::: EXERCISE TEXT

MFC 7 and later has a build in feature using resource DLLs. When a MFC applications starts MFC is looking for a possible resource DLL from the same directory where the original .exe or .dll is located. If MFC can find this it uses resources of the resource DLL instead of the original PE file. Resource DLLs are named ApplicationNameXXX.dll, where ApplicationName is the name of the .exe or .dll using MFC, and XXX is the three-letter code for the language of the resources. For example MyApplicationENU.dll is an English (United States) DLL and MyApplicationDEU.dd is German (Germany) DLL.

How to create resource DLLs

To make Sisulizer to create localized resource DLLs for your MFC file right click the source name on the project tree and choose Properties. Check Resource DLL files check box.

Initial language

MFC attempts to load the resource DLL for each of the following languages in order, stopping when it finds one:

  1. The current user's default UI language, as returned from the GetUserDefaultUILanguage() Win32 API. (Windows 2000 or later only)
  2. The current user's default UI language, without any specific sublanguage (that is, ENC [Canadian English] becomes ENU [U.S. English]). (Windows 2000 or later only)
  3. The system's default UI language. On Windows 2000 or higher, this is returned from the GetSystemDefaultUILanguage() API. On other platforms, this is the language of the OS itself.
  4. The system's default UI language, without any specific sublanguage.
  5. A "fake" language with the 3-letter code LOC.

If MFC does not find any satellite DLLs, it uses whatever resources are contained in the application itself.

As an example, suppose that an application MyApplication.exe uses MFC and is running on a Windows XP. The system UI language is ENU [English (United States)] and the current user's UI language is set to DES [German (Switzerland)]. MFC will look for the following DLLs in the following order:

  1. MyApplicationDES.dll (user's UI language).
  2. MyApplicationDEU.dll (user's UI language without the sublanguage, in this example German (Germany).
  3. MyApplicationENU.dll (system's UI language).
  4. MyApplicationLOC.dll.

If none of these DLLs are found, MFC will just use the resources in MyApplication.exe

Runtime language change

It is not practical to implement runtime language change in MFC. It is possible but not without significant need to modify your existing code.

::::::
::: INFORMATION PROVIDED

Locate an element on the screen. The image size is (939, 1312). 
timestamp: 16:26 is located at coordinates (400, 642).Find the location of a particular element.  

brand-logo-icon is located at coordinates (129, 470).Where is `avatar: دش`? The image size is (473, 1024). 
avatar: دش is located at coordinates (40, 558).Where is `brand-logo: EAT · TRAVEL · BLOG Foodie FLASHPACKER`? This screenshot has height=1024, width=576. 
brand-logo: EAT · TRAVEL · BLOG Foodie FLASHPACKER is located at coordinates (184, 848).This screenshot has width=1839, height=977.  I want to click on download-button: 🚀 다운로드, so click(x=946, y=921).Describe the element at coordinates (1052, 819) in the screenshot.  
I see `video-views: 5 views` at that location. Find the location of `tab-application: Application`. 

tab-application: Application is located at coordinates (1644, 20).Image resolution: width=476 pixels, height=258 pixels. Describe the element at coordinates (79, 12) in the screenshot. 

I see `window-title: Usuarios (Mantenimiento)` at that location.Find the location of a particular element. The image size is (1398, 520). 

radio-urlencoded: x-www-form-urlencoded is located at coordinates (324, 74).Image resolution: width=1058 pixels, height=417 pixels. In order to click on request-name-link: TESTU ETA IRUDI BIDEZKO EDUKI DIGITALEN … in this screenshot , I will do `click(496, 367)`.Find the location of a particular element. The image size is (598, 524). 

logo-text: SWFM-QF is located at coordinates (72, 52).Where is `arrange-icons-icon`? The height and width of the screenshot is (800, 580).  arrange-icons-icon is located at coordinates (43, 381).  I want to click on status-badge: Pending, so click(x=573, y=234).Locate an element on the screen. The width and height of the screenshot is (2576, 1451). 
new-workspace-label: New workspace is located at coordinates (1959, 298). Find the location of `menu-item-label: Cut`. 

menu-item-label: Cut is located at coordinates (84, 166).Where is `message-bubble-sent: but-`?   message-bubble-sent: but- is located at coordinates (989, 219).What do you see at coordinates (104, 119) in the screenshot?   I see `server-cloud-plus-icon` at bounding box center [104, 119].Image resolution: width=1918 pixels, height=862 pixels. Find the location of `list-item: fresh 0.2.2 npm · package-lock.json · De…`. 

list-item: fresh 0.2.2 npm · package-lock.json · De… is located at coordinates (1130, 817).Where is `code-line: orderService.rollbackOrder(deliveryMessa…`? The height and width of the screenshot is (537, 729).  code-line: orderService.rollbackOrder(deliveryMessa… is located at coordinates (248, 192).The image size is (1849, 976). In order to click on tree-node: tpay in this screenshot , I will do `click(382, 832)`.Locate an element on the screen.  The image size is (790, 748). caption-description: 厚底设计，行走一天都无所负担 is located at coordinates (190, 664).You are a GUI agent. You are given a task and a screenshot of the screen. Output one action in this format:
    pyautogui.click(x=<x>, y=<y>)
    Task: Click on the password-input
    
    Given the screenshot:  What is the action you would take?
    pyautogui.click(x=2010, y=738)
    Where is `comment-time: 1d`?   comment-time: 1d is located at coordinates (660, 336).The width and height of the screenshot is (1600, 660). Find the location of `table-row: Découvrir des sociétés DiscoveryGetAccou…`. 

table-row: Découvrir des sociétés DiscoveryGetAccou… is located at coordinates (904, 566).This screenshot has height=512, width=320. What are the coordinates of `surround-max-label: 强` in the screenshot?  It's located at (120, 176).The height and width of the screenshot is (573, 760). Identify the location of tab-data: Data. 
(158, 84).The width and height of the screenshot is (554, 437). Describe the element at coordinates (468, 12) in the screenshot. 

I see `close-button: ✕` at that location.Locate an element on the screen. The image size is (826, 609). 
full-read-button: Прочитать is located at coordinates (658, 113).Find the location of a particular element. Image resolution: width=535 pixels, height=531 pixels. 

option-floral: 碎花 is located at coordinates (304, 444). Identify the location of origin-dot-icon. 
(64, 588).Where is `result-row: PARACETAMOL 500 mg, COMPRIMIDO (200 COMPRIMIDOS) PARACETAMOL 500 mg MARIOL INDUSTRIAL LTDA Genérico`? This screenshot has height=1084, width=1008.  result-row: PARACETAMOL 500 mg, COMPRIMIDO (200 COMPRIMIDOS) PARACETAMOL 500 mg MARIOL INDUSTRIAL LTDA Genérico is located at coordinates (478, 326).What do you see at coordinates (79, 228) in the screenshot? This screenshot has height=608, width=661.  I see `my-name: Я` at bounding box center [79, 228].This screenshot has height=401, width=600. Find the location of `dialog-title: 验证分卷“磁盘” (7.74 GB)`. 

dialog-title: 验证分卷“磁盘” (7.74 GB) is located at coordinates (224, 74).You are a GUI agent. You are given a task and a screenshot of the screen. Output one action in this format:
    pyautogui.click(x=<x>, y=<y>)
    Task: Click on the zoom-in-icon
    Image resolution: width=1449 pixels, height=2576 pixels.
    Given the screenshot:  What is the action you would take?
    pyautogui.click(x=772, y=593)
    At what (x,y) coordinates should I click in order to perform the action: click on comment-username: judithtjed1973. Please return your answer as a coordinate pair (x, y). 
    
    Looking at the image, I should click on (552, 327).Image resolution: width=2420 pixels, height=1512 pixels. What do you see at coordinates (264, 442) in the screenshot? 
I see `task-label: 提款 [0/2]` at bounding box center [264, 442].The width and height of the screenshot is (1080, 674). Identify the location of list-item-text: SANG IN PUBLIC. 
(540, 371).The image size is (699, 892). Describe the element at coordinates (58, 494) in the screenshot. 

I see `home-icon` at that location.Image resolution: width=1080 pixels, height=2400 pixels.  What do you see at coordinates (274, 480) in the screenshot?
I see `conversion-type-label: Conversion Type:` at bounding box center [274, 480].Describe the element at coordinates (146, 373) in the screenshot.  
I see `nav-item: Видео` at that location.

::::::

● EXERCISE REQUIREMENTS:
In the text on MFC resource DLLs, in which directory does MFC look for a possible resource DLL when an application starts?

● SOLUTION BELOW:
The same directory where the original .exe or .dll is located.